Hasil sinergi ini mulai memberikan dampak nyata di lapangan sepanjang tahun 2025:
Pengawasan RTLH: Dinas Perumahan menggandeng 15 universitas melalui KKN Tematik. Mahasiswa turun langsung memverifikasi data lapangan, memastikan bantuan renovasi rumah tidak salah sasaran.
Kesehatan Masyarakat: Perguruan tinggi swasta membantu Dinas Kesehatan dalam sosialisasi sensus kesehatan dan program Speling.
Mitigasi Bencana: BPBD bersinergi dengan 24 kampus untuk memetakan risiko bencana berbasis kajian ilmiah di wilayah-wilayah rawan.

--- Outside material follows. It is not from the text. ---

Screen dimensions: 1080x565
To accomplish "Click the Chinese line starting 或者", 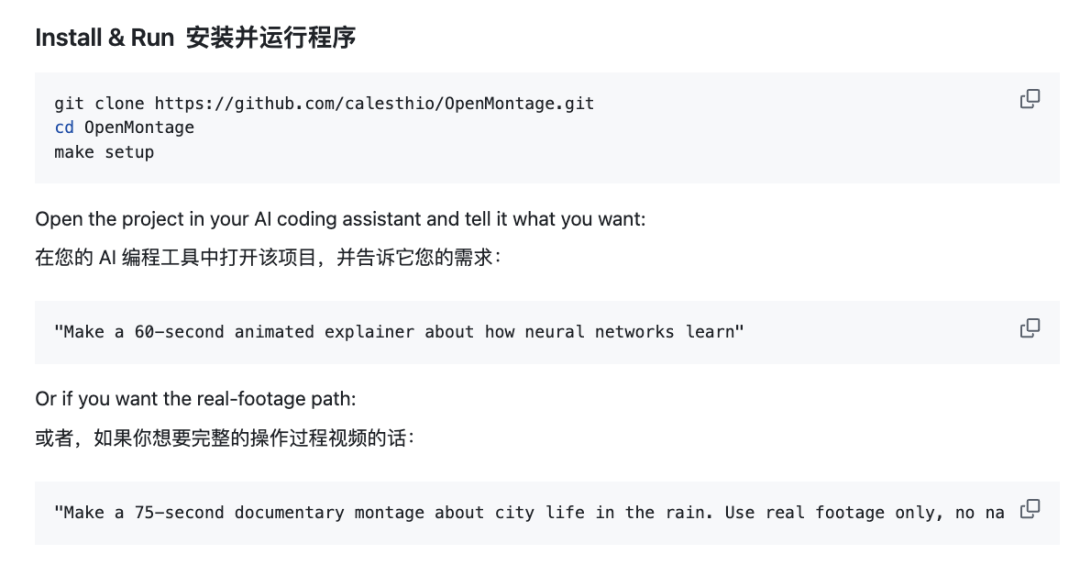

Wakil Ketua Tim Percepatan Pembangunan Daerah (TPPD) Jateng, Dr. Wahid Abdulrahman, menilai skema ini sebagai sejarah baru tata kelola pemerintahan. Dengan melibatkan kampus lokal, masalah daerah diselesaikan oleh pakar yang memahami medan.
“Persoalan stunting di Banyumas ditangani Unsoed, sementara wilayah Solo Raya dikawal oleh UNS. Ini adalah solusi cerdas di tengah keterbatasan anggaran,” jelas Wahid. Beberapa inovasi unggulan pun lahir, seperti program desalinasi air payau oleh Undip untuk kebutuhan air bersih di wilayah pesisir.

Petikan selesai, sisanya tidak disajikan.